Tom Barker: Yes. I agree with that. I think to some degree, states are waiting to see what the administration does and what Congress does. My guess is that to the extent that the new administration wanted to see any type of action this year, they'll need to be as flexible as possible.
Erica Coe: Very helpful and very interesting as it relates to some of the actions that states could be considering despite some of the uncertainty at the moment.
Stephanie Carlton: The last question was around the guardrail with respect to comparable coverage. And Ken, you mentioned there's some operational flexibilities. And do you define coverage on an annual basis? Is it over a series of years? So, taking that a step further, could the next administration choose to take a more flexible view of coverage, perhaps focusing on health outcomes, for example?

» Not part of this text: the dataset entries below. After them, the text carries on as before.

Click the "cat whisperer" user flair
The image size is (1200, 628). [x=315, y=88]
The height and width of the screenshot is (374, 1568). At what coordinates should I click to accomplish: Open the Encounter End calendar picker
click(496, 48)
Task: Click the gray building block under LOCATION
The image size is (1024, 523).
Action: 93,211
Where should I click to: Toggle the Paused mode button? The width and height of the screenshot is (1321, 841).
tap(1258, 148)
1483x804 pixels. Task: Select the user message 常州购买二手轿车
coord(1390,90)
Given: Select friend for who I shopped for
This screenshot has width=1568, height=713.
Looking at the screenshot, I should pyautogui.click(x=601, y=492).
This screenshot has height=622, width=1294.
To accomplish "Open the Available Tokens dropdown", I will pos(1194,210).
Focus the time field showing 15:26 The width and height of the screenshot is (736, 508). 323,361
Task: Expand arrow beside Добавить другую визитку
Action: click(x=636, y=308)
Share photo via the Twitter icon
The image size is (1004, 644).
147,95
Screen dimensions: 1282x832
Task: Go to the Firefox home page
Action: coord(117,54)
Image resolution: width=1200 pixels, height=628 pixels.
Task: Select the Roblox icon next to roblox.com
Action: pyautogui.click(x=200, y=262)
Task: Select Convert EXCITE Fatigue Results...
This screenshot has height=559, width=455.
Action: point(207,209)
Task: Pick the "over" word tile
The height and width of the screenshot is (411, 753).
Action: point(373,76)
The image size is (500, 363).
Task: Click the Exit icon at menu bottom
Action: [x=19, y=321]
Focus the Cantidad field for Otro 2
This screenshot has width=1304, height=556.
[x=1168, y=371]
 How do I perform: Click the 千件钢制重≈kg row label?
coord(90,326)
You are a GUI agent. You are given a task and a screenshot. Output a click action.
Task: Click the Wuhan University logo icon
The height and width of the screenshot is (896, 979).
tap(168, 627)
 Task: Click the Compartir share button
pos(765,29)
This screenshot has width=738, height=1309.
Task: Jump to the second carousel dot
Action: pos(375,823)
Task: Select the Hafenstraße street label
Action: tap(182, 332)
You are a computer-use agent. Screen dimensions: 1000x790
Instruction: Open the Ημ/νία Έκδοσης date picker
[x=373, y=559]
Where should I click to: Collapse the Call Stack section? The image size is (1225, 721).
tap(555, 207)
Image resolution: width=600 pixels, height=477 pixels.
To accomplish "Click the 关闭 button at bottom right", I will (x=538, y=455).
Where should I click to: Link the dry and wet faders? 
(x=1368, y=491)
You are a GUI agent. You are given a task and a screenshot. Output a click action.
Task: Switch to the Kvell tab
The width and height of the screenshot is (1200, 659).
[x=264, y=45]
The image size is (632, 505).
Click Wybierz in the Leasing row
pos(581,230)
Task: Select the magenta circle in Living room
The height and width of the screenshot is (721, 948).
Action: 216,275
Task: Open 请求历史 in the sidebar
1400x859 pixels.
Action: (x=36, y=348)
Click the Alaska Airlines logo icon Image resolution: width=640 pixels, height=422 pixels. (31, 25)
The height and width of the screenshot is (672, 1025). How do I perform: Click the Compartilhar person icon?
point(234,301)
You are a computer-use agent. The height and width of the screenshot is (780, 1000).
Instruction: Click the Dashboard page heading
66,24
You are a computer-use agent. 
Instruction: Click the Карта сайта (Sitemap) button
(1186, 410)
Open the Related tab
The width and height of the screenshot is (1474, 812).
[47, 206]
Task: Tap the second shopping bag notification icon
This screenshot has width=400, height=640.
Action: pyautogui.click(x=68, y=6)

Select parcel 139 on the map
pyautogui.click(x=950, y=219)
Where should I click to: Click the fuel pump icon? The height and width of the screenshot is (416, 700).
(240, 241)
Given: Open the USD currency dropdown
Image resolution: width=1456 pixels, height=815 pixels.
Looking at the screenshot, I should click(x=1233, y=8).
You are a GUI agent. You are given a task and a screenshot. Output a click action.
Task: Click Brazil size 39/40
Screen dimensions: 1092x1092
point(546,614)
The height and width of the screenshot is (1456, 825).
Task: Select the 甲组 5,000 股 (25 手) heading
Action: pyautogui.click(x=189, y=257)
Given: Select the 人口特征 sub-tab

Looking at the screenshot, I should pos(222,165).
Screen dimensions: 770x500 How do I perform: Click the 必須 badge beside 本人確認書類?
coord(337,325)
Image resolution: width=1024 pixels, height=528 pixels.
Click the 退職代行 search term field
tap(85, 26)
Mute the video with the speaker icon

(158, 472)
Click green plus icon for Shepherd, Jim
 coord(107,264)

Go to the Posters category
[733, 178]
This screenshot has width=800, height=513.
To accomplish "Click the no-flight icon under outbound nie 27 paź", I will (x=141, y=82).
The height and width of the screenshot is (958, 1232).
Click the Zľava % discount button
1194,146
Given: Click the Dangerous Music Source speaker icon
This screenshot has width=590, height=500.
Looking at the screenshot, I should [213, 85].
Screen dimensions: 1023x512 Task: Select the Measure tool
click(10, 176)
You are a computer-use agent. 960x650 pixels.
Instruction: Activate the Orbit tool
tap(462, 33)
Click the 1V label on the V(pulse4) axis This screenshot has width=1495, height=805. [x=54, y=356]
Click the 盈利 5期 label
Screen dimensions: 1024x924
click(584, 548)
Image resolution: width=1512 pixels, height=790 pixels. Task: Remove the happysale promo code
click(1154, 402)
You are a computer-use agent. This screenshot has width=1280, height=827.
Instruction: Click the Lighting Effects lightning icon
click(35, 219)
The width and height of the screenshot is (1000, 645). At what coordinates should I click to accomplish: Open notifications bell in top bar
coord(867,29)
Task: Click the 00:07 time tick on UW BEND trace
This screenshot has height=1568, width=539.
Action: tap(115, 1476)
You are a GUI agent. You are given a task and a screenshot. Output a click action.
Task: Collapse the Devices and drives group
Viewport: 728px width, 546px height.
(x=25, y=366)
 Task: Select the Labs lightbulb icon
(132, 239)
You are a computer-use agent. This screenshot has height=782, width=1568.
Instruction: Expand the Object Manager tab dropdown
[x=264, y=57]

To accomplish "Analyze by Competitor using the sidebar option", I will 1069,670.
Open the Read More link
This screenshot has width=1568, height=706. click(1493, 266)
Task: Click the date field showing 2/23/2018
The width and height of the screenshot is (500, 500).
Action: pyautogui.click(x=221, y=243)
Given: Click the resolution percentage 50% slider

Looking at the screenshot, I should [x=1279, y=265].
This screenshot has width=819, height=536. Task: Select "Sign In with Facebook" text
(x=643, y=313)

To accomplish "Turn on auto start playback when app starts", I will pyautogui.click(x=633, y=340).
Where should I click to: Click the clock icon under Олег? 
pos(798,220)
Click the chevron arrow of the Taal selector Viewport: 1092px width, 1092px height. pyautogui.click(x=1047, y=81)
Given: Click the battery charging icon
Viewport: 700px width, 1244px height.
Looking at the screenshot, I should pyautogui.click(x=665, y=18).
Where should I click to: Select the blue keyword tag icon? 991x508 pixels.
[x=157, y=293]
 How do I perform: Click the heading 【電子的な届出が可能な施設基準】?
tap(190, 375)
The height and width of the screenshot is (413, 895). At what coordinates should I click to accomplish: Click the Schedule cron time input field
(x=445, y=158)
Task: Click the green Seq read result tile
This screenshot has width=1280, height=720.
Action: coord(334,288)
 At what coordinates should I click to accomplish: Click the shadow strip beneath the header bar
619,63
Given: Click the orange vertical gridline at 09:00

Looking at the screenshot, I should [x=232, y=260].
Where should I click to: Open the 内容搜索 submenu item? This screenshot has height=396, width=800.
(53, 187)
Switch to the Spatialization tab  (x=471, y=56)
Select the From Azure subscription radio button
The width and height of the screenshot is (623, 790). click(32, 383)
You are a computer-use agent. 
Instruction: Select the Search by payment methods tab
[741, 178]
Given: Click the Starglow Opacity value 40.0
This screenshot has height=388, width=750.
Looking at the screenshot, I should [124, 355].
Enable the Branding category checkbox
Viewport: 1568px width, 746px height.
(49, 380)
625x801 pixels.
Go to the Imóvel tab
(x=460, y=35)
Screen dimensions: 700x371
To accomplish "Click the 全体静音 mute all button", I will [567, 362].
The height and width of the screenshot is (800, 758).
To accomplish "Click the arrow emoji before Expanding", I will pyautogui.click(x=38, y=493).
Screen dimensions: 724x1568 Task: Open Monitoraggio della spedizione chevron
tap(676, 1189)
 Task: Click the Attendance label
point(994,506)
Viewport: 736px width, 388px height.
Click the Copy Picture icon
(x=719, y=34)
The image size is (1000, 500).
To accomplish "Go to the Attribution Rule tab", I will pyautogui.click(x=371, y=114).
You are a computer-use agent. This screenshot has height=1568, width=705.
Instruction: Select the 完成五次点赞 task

Ken Choe: Tom and I discussed this, and I don't want to speak for him, but I think the answer appears to be no. While there is some flexibility in how these four criteria are interpreted and implemented, ultimately, one can't wholly depart from these criteria and substitute a different one. And it would appear that focusing on overall health outcomes in the population would not be reasonably thought to be the same thing as looking at coverage and its attributes.
Tom Barker: I don't have much to add other than to say, I agree. The Secretary really is constrained by the four guideposts and cannot create a new guidepost and substitute it for another. You cannot substitute the new one for one that's in the statute.
Stephanie Carlton: Great. Thank you both so much.
Ken Choe: One quick observation. Earlier, we talked about some of the practical constraints on, for example, 1332 waivers. And, of course, one of them is timing. You know, there's just a question of how quickly any alternate regime could be implemented. And of course, having that square with the current plan year, so that's another potential practical limitation.
And then as previously discussed, of course, this is all happening against the backdrop of potential fundamental legislative changes and other, fundamental changes to the current regulatory regime. And, of course, that, too, could be a real factor in how 1332 waivers, and for that matter 1115 waivers, are considered.
Stephanie Carlton: Very helpful point. And very important considerations as we move forward. This has been extremely insightful. We appreciate it.